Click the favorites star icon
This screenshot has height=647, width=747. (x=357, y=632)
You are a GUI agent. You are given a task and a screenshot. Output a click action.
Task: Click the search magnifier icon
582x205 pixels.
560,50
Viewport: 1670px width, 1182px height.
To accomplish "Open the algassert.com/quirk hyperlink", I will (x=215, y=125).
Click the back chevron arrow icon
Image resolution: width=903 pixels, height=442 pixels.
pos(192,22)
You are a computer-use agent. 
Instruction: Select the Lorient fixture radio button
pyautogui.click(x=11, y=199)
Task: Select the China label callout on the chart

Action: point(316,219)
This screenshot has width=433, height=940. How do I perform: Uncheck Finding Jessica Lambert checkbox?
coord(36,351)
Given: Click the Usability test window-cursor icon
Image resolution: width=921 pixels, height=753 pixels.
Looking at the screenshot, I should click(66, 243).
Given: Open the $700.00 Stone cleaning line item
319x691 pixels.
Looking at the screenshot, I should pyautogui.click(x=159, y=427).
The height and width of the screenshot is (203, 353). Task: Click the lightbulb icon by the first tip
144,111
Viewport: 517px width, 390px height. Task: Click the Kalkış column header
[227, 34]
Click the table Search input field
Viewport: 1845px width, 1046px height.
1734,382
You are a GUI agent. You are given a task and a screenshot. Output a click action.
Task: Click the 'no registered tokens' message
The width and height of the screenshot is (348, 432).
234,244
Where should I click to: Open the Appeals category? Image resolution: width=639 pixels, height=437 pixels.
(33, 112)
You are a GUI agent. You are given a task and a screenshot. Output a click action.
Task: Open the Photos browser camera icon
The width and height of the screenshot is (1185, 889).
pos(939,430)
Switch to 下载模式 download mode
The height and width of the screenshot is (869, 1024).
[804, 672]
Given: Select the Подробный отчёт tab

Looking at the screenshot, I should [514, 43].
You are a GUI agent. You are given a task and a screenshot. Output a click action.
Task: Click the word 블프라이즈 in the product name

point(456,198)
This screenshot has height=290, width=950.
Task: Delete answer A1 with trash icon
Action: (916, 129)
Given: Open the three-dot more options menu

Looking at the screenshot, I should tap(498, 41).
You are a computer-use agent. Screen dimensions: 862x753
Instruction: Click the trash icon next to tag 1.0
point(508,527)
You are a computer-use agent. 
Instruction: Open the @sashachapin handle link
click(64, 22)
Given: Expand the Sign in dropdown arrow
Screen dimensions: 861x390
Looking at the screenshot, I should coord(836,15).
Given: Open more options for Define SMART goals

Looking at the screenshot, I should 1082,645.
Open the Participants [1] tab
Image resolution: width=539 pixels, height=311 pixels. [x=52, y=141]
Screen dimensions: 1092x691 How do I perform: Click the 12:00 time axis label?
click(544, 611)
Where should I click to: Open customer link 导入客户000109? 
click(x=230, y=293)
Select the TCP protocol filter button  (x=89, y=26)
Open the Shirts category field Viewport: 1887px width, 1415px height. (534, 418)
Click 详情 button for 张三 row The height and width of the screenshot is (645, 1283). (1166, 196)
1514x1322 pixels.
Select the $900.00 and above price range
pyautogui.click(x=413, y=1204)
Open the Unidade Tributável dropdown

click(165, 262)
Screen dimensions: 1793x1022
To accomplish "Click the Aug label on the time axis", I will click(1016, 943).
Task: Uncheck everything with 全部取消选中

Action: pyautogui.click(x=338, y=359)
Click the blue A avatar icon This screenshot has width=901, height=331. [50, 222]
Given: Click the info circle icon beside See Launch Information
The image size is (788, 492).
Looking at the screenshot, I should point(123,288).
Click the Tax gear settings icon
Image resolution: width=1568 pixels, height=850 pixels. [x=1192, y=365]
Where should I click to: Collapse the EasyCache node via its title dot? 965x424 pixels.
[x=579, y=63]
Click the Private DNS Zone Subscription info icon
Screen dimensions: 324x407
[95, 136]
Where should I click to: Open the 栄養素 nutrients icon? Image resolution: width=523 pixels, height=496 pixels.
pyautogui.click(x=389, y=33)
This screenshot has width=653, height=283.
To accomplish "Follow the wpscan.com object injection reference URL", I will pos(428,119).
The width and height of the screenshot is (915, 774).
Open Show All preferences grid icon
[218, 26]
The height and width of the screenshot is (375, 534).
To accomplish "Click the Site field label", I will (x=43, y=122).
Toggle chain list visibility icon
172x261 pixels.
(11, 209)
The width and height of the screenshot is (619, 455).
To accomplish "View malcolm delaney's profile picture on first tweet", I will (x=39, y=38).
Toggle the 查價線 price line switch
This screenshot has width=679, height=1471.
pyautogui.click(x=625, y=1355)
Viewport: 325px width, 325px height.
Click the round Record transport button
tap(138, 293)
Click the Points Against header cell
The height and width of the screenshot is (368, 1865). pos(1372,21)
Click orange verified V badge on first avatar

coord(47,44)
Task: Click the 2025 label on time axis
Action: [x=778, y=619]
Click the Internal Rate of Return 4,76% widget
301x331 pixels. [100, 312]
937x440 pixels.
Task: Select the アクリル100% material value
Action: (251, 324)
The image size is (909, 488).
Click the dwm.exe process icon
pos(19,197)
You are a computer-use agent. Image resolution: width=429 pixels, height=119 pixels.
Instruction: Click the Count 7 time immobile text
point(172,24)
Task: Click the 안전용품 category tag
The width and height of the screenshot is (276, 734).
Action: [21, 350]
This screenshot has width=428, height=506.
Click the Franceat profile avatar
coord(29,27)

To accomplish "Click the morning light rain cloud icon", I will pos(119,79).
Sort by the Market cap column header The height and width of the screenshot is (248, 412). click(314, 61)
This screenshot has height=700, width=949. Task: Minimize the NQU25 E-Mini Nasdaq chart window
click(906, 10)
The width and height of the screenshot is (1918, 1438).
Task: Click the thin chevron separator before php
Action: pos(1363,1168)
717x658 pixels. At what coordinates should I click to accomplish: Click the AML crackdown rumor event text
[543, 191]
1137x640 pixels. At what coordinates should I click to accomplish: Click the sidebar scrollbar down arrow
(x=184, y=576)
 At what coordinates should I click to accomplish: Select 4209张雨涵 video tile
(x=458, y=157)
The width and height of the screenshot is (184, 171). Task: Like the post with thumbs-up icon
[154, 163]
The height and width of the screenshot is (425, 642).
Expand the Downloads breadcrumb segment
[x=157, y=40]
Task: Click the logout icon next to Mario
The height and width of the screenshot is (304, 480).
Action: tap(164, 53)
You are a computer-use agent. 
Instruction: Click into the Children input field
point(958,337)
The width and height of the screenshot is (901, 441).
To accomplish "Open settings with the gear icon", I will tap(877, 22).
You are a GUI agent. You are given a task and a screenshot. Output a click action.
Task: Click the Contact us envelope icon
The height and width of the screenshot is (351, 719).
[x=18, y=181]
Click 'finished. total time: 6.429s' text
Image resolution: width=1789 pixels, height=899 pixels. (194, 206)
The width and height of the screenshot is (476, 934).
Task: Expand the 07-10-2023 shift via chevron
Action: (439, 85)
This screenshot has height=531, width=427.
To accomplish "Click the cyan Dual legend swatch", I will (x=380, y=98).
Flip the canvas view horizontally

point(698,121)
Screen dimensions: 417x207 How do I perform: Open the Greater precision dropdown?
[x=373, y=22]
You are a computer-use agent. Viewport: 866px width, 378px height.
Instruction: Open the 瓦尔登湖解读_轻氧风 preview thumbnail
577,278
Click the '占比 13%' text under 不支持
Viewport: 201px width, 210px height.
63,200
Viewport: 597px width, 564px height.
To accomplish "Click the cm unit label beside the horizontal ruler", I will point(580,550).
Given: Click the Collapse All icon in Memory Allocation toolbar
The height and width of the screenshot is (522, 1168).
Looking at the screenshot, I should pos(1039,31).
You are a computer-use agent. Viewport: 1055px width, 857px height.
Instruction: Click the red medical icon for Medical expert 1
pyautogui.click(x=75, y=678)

**TASK PROMPT**
Render every line of the entries above as a Markdown table with the columns Row and Line, numbering the rows and leaving out blank lines.

**RESPONSE**
| Row | Line |
|---|---|
| 1 | Click the favorites star icon |
| 2 | This screenshot has height=647, width=747. (x=357, y=632) |
| 3 | You are a GUI agent. You are given a task and a screenshot. Output a click action. |
| 4 | Task: Click the search magnifier icon |
| 5 | 582x205 pixels. |
| 6 | 560,50 |
| 7 | Viewport: 1670px width, 1182px height. |
| 8 | To accomplish "Open the algassert.com/quirk hyperlink", I will (x=215, y=125). |
| 9 | Click the back chevron arrow icon |
| 10 | Image resolution: width=903 pixels, height=442 pixels. |
| 11 | pos(192,22) |
| 12 | You are a computer-use agent.  |
| 13 | Instruction: Select the Lorient fixture radio button |
| 14 | pyautogui.click(x=11, y=199) |
| 15 | Task: Select the China label callout on the chart |
| 16 | Action: point(316,219) |
| 17 | This screenshot has width=433, height=940. How do I perform: Uncheck Finding Jessica Lambert checkbox? |
| 18 | coord(36,351) |
| 19 | Given: Click the Usability test window-cursor icon |
| 20 | Image resolution: width=921 pixels, height=753 pixels. |
| 21 | Looking at the screenshot, I should click(66, 243). |
| 22 | Given: Open the $700.00 Stone cleaning line item |
| 23 | 319x691 pixels. |
| 24 | Looking at the screenshot, I should pyautogui.click(x=159, y=427). |
| 25 | The height and width of the screenshot is (203, 353). Task: Click the lightbulb icon by the first tip |
| 26 | 144,111 |
| 27 | Viewport: 517px width, 390px height. Task: Click the Kalkış column header |
| 28 | [227, 34] |
| 29 | Click the table Search input field |
| 30 | Viewport: 1845px width, 1046px height. |
| 31 | 1734,382 |
| 32 | You are a GUI agent. You are given a task and a screenshot. Output a click action. |
| 33 | Task: Click the 'no registered tokens' message |
| 34 | The width and height of the screenshot is (348, 432). |
| 35 | 234,244 |
| 36 | Where should I click to: Open the Appeals category? Image resolution: width=639 pixels, height=437 pixels. |
| 37 | (33, 112) |
| 38 | You are a GUI agent. You are given a task and a screenshot. Output a click action. |
| 39 | Task: Open the Photos browser camera icon |
| 40 | The width and height of the screenshot is (1185, 889). |
| 41 | pos(939,430) |
| 42 | Switch to 下载模式 download mode |
| 43 | The height and width of the screenshot is (869, 1024). |
| 44 | [804, 672] |
| 45 | Given: Select the Подробный отчёт tab |
| 46 | Looking at the screenshot, I should [514, 43]. |
| 47 | You are a GUI agent. You are given a task and a screenshot. Output a click action. |
| 48 | Task: Click the word 블프라이즈 in the product name |
| 49 | point(456,198) |
| 50 | This screenshot has height=290, width=950. |
| 51 | Task: Delete answer A1 with trash icon |
| 52 | Action: (916, 129) |
| 53 | Given: Open the three-dot more options menu |
| 54 | Looking at the screenshot, I should tap(498, 41). |
| 55 | You are a computer-use agent. Screen dimensions: 862x753 |
| 56 | Instruction: Click the trash icon next to tag 1.0 |
| 57 | point(508,527) |
| 58 | You are a computer-use agent.  |
| 59 | Instruction: Open the @sashachapin handle link |
| 60 | click(64, 22) |
| 61 | Given: Expand the Sign in dropdown arrow |
| 62 | Screen dimensions: 861x390 |
| 63 | Looking at the screenshot, I should coord(836,15). |
| 64 | Given: Open more options for Define SMART goals |
| 65 | Looking at the screenshot, I should 1082,645. |
| 66 | Open the Participants [1] tab |
| 67 | Image resolution: width=539 pixels, height=311 pixels. [x=52, y=141] |
| 68 | Screen dimensions: 1092x691 How do I perform: Click the 12:00 time axis label? |
| 69 | click(544, 611) |
| 70 | Where should I click to: Open customer link 导入客户000109?  |
| 71 | click(x=230, y=293) |
| 72 | Select the TCP protocol filter button  (x=89, y=26) |
| 73 | Open the Shirts category field Viewport: 1887px width, 1415px height. (534, 418) |
| 74 | Click 详情 button for 张三 row The height and width of the screenshot is (645, 1283). (1166, 196) |
| 75 | 1514x1322 pixels. |
| 76 | Select the $900.00 and above price range |
| 77 | pyautogui.click(x=413, y=1204) |
| 78 | Open the Unidade Tributável dropdown |
| 79 | click(165, 262) |
| 80 | Screen dimensions: 1793x1022 |
| 81 | To accomplish "Click the Aug label on the time axis", I will click(1016, 943). |
| 82 | Task: Uncheck everything with 全部取消选中 |
| 83 | Action: pyautogui.click(x=338, y=359) |
| 84 | Click the blue A avatar icon This screenshot has width=901, height=331. [50, 222] |
| 85 | Given: Click the info circle icon beside See Launch Information |
| 86 | The image size is (788, 492). |
| 87 | Looking at the screenshot, I should point(123,288). |
| 88 | Click the Tax gear settings icon |
| 89 | Image resolution: width=1568 pixels, height=850 pixels. [x=1192, y=365] |
| 90 | Where should I click to: Collapse the EasyCache node via its title dot? 965x424 pixels. |
| 91 | [x=579, y=63] |
| 92 | Click the Private DNS Zone Subscription info icon |
| 93 | Screen dimensions: 324x407 |
| 94 | [95, 136] |
| 95 | Where should I click to: Open the 栄養素 nutrients icon? Image resolution: width=523 pixels, height=496 pixels. |
| 96 | pyautogui.click(x=389, y=33) |
| 97 | This screenshot has width=653, height=283. |
| 98 | To accomplish "Follow the wpscan.com object injection reference URL", I will pos(428,119). |
| 99 | The width and height of the screenshot is (915, 774). |
| 100 | Open Show All preferences grid icon |
| 101 | [218, 26] |
| 102 | The height and width of the screenshot is (375, 534). |
| 103 | To accomplish "Click the Site field label", I will (x=43, y=122). |
| 104 | Toggle chain list visibility icon |
| 105 | 172x261 pixels. |
| 106 | (11, 209) |
| 107 | The width and height of the screenshot is (619, 455). |
| 108 | To accomplish "View malcolm delaney's profile picture on first tweet", I will (x=39, y=38). |
| 109 | Toggle the 查價線 price line switch |
| 110 | This screenshot has width=679, height=1471. |
| 111 | pyautogui.click(x=625, y=1355) |
| 112 | Viewport: 325px width, 325px height. |
| 113 | Click the round Record transport button |
| 114 | tap(138, 293) |
| 115 | Click the Points Against header cell |
| 116 | The height and width of the screenshot is (368, 1865). pos(1372,21) |
| 117 | Click orange verified V badge on first avatar |
| 118 | coord(47,44) |
| 119 | Task: Click the 2025 label on time axis |
| 120 | Action: [x=778, y=619] |
| 121 | Click the Internal Rate of Return 4,76% widget |
| 122 | 301x331 pixels. [100, 312] |
| 123 | 937x440 pixels. |
| 124 | Task: Select the アクリル100% material value |
| 125 | Action: (251, 324) |
| 126 | The image size is (909, 488). |
| 127 | Click the dwm.exe process icon |
| 128 | pos(19,197) |
| 129 | You are a computer-use agent. Image resolution: width=429 pixels, height=119 pixels. |
| 130 | Instruction: Click the Count 7 time immobile text |
| 131 | point(172,24) |
| 132 | Task: Click the 안전용품 category tag |
| 133 | The width and height of the screenshot is (276, 734). |
| 134 | Action: [21, 350] |
| 135 | This screenshot has width=428, height=506. |
| 136 | Click the Franceat profile avatar |
| 137 | coord(29,27) |
| 138 | To accomplish "Click the morning light rain cloud icon", I will pos(119,79). |
| 139 | Sort by the Market cap column header The height and width of the screenshot is (248, 412). click(314, 61) |
| 140 | This screenshot has height=700, width=949. Task: Minimize the NQU25 E-Mini Nasdaq chart window |
| 141 | click(906, 10) |
| 142 | The width and height of the screenshot is (1918, 1438). |
| 143 | Task: Click the thin chevron separator before php |
| 144 | Action: pos(1363,1168) |
| 145 | 717x658 pixels. At what coordinates should I click to accomplish: Click the AML crackdown rumor event text |
| 146 | [543, 191] |
| 147 | 1137x640 pixels. At what coordinates should I click to accomplish: Click the sidebar scrollbar down arrow |
| 148 | (x=184, y=576) |
| 149 |  At what coordinates should I click to accomplish: Select 4209张雨涵 video tile |
| 150 | (x=458, y=157) |
| 151 | The width and height of the screenshot is (184, 171). Task: Like the post with thumbs-up icon |
| 152 | [154, 163] |
| 153 | The height and width of the screenshot is (425, 642). |
| 154 | Expand the Downloads breadcrumb segment |
| 155 | [x=157, y=40] |
| 156 | Task: Click the logout icon next to Mario |
| 157 | The height and width of the screenshot is (304, 480). |
| 158 | Action: tap(164, 53) |
| 159 | You are a computer-use agent.  |
| 160 | Instruction: Click into the Children input field |
| 161 | point(958,337) |
| 162 | The width and height of the screenshot is (901, 441). |
| 163 | To accomplish "Open settings with the gear icon", I will tap(877, 22). |
| 164 | You are a GUI agent. You are given a task and a screenshot. Output a click action. |
| 165 | Task: Click the Contact us envelope icon |
| 166 | The height and width of the screenshot is (351, 719). |
| 167 | [x=18, y=181] |
| 168 | Click 'finished. total time: 6.429s' text |
| 169 | Image resolution: width=1789 pixels, height=899 pixels. (194, 206) |
| 170 | The width and height of the screenshot is (476, 934). |
| 171 | Task: Expand the 07-10-2023 shift via chevron |
| 172 | Action: (439, 85) |
| 173 | This screenshot has height=531, width=427. |
| 174 | To accomplish "Click the cyan Dual legend swatch", I will (x=380, y=98). |
| 175 | Flip the canvas view horizontally |
| 176 | point(698,121) |
| 177 | Screen dimensions: 417x207 How do I perform: Open the Greater precision dropdown? |
| 178 | [x=373, y=22] |
| 179 | You are a computer-use agent. Viewport: 866px width, 378px height. |
| 180 | Instruction: Open the 瓦尔登湖解读_轻氧风 preview thumbnail |
| 181 | 577,278 |
| 182 | Click the '占比 13%' text under 不支持 |
| 183 | Viewport: 201px width, 210px height. |
| 184 | 63,200 |
| 185 | Viewport: 597px width, 564px height. |
| 186 | To accomplish "Click the cm unit label beside the horizontal ruler", I will point(580,550). |
| 187 | Given: Click the Collapse All icon in Memory Allocation toolbar |
| 188 | The height and width of the screenshot is (522, 1168). |
| 189 | Looking at the screenshot, I should pos(1039,31). |
| 190 | You are a computer-use agent. Viewport: 1055px width, 857px height. |
| 191 | Instruction: Click the red medical icon for Medical expert 1 |
| 192 | pyautogui.click(x=75, y=678) |